Remove files after upload

Hello!
I’m a complete newbie in Duplicati, I just installed it on my OMV.
I would love to have the following setup: my NAS downloads the files I need from the internet (using JDownloader, NZBget or whatever), processes it (unpacks, cleans, things like that) and throws into the “complete” directory. Then Duplicati picks up those ready-to-eat files and uploads them to my Google Drive. After it does that successfully, it removes the uploaded files, leaving space for new downloads.

  1. Is it possible? How to achieve that? Is Duplicati a right tool for my job?
  2. If so, how should I set up my backups? Can I make one backup, name it “downloaded things” and let Duplicati incrementally upload any new files, making one giant backup? Would I be able to download only a few files from this backup easily?
    Thank you in advance for your help, good people. :slight_smile:

Hello @anonymous, welcome to the forum!

  1. Theoretically, you could use a --run-script-after parameter to generate a list of files added during the backup and delete those files from the source, but there’s no built in feature to do this.

    So chances are Duplicati is not the right to for what you want to do.

  2. Yes, one giant backup would be created, but with caveats listed below that I think will underscore why Duplicati isn’t the best tool for what you want to do. On the plus side, yes - you would be about to restore just a few files (though ease is often in the eye of the beholder). :slight_smile:

Perhaps if you flesh out you whole usage scenario some other users might have suggestions on more appropriate tools.


I’m guessing from here on as to what you might be wanting to do with Duplicati, so please forgive me if I’m incorrect…

It should be mentioned that when Duplicati backs up files, it (by default) chops then into little 100kb blocks, gathers enough of those together to make a 50mb zip file, and encrypts that before uploading it to the destination (in your case, Google Drive).

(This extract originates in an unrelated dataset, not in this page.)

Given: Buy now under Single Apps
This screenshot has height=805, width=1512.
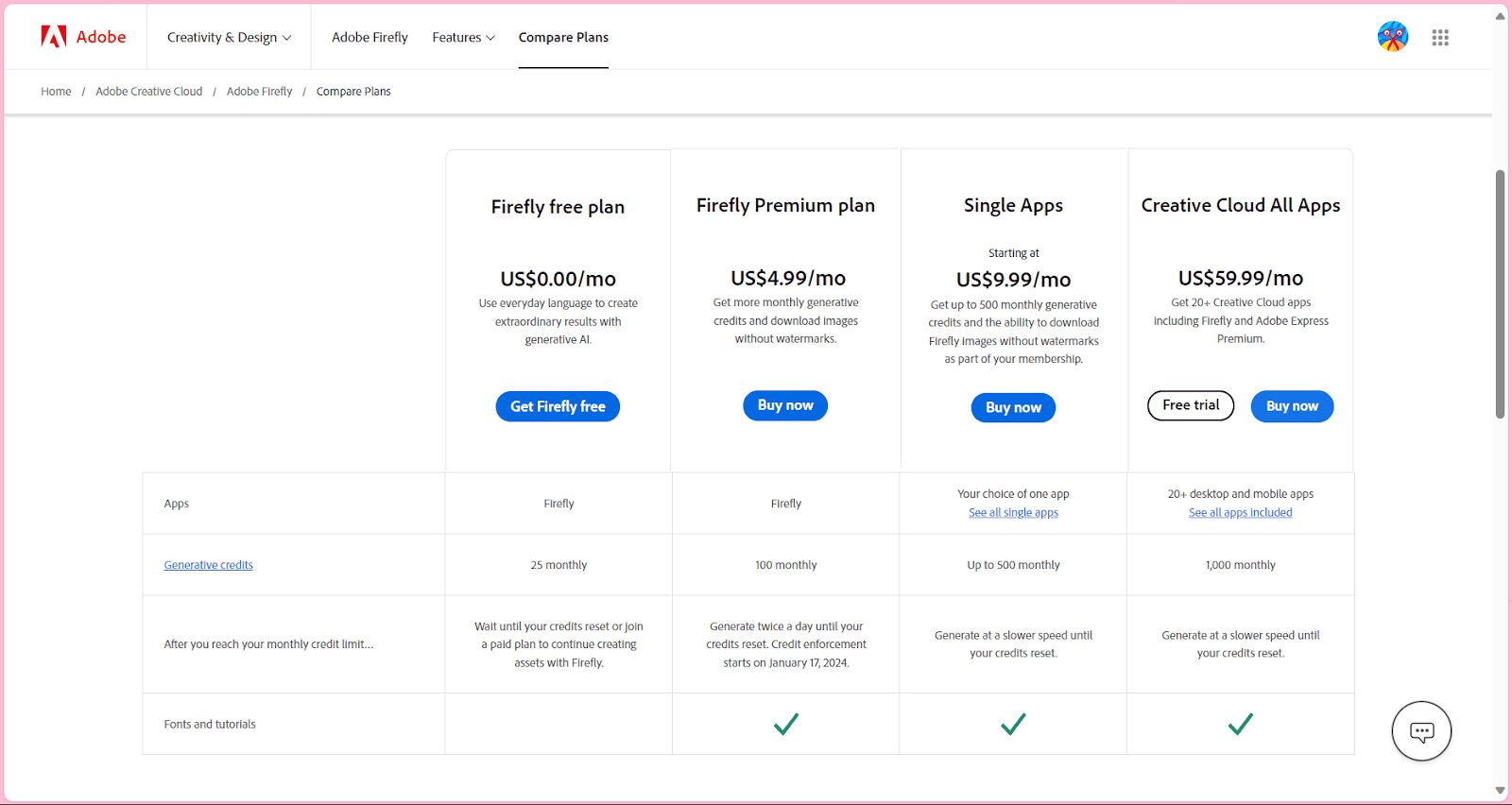Looking at the screenshot, I should point(1013,407).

So the backed up files are only useful to Duplicati - for example, you couldn’t play an mp3 that Duplicati had backed up without first restoring it.

On top of that, Duplicati (be default) stores the current state of the source files along with previous versions. So if you did have a batch job delete all the files that Duplicati had backed up, when the next backup ran Duplicati would no longer see those files in the source folder and would flag them as deleted in the backup as well.

Even though the backups could still have the previous (undeleted) versions of the files in the backups, depending on your retention settings those would eventually be cleared out of the backup completely.

Well, the usage scenario is plain old data hoarding. :smiley: I want my NAS, with the help of JDownloader, NZBget and whatever it takes, to chew up the pile of links that I feed to it. Then, after each of the movies, music albums or TV series is downloaded, wait a bit for me to clean up the directory – I want to have similar directory structure and naming scheme for everything. Then I would move things I’m done with to other directory, let’s call it “final”. And what I need is a tool that would encrypt and upload things from “final” directory to Google Drive or other cloud service and remove files on my NAS after doing that, automagically.

I want to be able to restore only some of the files, of course – for example, if I’m in the mood for some of the movies that I have there – but I still want the encryption, so it’s not like I can’t wait.

So, with the appropriate --run-script-after and disabling default behaviour of “storing the current state of the source files along with previous versions”, Duplicati would seem like a decent tool for my job.

Does anyone have a better solution in mind?

Hopefully some other options will be offered, but it sounds to me like you would do better with an on-the-fly cloud storage encryption tool like Cryptomator or BoxCryptor. Box tools have videos on YouTube that help explain how they work.

One of those combined with a simple scheduled script to move stuff from your “incoming” folder to the encrypted BoxCryptor folder would probably be a simpler setup to use for this than Duplicati.

However, if you really do want to use Duplicati you’ll want to look at settings like “Retention Policy” which can allow you to tell Duplicati to never delete a version of a file.

Note that when it comes time to restore you may find yourself having to hunt through backup versions to find one that includes the file you want to download.